**Übungsaufgabe**. Ersetzen Sie „zoom out“ durch „zoom in“ in den Zeilen, beginnend mit der Zeile mit „1456x819 pixels.“ und endend mit der Zeile mit „Action: pyautogui.click(x=1103, y=801)“, und geben Sie diese Zeilen sonst unverändert wieder.

**Gegebene Daten**.
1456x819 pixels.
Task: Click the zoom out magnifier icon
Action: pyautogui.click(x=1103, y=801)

--

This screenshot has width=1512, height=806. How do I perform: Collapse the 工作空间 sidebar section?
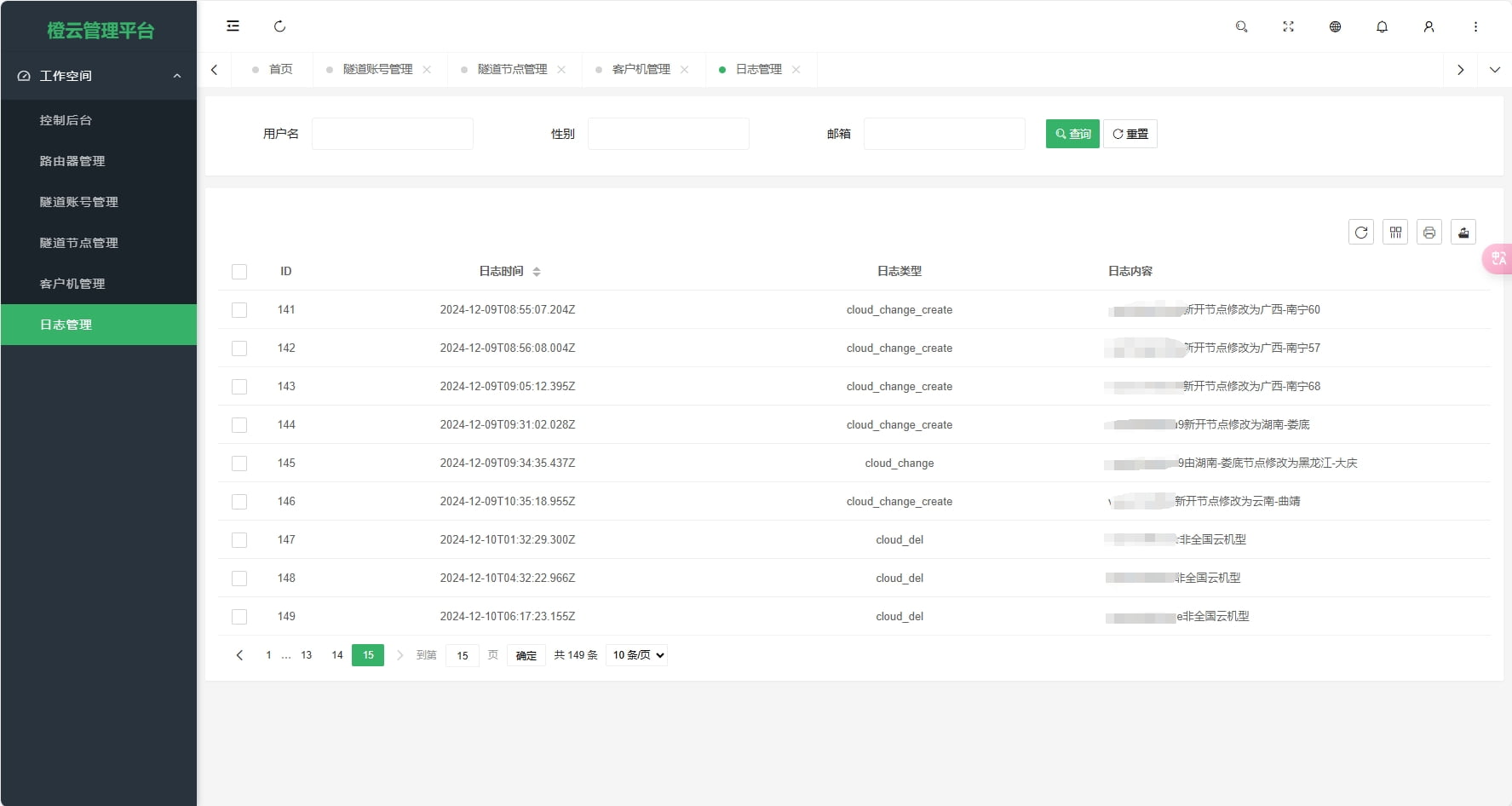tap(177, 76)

**Ergebnis der Aufgabe**.
1456x819 pixels.
Task: Click the zoom in magnifier icon
Action: pyautogui.click(x=1103, y=801)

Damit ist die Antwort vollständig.